Towards a Real-time Measure of the Perception of Anthropomorphism in
Human-robot Interaction
- URL: http://arxiv.org/abs/2201.09595v1
- Date: Mon, 24 Jan 2022 11:10:37 GMT
- Title: Towards a Real-time Measure of the Perception of Anthropomorphism in
Human-robot Interaction
- Authors: Maria Tsfasman, Avinash Saravanan, Dekel Viner, Daan Goslinga, Sarah
de Wolf, Chirag Raman, Catholijn M. Jonker, Catharine Oertel
- Abstract summary: We conducted an online human-robot interaction experiment in an educational use-case scenario.
43 English-speaking participants took part in the study.
We found that the degree of subjective and objective perception of anthropomorphism positively correlates with acoustic-prosodic entrainment.

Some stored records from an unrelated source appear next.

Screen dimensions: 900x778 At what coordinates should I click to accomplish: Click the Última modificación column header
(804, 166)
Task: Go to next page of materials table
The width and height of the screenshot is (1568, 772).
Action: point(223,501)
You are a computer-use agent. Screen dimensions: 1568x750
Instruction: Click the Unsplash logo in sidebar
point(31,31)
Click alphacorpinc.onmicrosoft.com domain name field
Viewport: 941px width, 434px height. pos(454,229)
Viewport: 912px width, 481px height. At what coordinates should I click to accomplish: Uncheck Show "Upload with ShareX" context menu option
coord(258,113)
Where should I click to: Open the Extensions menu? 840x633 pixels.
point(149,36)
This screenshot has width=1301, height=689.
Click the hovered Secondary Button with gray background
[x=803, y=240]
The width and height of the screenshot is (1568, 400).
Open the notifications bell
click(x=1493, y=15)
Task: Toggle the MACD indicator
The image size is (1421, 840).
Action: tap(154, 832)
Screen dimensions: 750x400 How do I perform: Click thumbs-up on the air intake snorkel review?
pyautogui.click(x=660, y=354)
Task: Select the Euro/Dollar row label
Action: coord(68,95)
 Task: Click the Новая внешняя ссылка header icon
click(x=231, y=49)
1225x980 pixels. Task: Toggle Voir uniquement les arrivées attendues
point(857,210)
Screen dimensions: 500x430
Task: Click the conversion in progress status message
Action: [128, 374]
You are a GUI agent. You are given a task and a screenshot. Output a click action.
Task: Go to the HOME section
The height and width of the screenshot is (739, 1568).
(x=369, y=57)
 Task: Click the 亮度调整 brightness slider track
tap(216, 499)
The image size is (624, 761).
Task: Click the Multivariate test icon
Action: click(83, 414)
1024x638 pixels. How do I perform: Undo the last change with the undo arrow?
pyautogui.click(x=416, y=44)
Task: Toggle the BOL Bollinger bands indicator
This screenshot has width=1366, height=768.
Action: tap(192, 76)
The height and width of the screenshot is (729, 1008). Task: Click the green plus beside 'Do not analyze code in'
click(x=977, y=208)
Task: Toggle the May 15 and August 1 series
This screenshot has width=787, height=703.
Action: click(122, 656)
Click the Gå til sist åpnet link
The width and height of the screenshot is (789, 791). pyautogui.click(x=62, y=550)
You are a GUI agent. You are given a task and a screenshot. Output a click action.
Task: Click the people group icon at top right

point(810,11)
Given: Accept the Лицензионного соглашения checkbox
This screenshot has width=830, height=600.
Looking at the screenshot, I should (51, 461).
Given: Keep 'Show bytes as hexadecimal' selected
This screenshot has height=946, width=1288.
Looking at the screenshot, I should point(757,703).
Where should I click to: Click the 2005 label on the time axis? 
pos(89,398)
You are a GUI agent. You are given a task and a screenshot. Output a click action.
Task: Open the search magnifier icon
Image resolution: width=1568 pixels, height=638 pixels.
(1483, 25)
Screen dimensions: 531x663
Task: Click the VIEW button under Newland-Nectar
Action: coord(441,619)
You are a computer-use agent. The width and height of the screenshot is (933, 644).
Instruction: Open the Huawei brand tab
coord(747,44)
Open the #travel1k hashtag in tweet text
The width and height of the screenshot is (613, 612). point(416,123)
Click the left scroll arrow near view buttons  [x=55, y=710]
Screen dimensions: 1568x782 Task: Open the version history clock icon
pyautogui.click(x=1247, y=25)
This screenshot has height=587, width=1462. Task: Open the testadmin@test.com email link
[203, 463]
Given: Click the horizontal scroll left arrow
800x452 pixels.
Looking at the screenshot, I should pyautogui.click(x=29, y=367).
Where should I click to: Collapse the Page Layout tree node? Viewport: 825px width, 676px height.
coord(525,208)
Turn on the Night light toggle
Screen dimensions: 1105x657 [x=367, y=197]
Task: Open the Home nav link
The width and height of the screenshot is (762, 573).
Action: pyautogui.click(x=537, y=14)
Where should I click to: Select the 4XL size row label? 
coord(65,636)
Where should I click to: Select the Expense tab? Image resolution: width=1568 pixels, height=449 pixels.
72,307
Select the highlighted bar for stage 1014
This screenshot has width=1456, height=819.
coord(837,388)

- Score: 5.112850258732114
- License: http://creativecommons.org/licenses/by/4.0/
- Abstract: How human-like do conversational robots need to look to enable long-term
human-robot conversation? One essential aspect of long-term interaction is a
human's ability to adapt to the varying degrees of a conversational partner's
engagement and emotions. Prosodically, this can be achieved through
(dis)entrainment. While speech-synthesis has been a limiting factor for many
years, restrictions in this regard are increasingly mitigated. These
advancements now emphasise the importance of studying the effect of robot
embodiment on human entrainment. In this study, we conducted a between-subjects
online human-robot interaction experiment in an educational use-case scenario
where a tutor was either embodied through a human or a robot face. 43
English-speaking participants took part in the study for whom we analysed the
degree of acoustic-prosodic entrainment to the human or robot face,
respectively. We found that the degree of subjective and objective perception
of anthropomorphism positively correlates with acoustic-prosodic entrainment.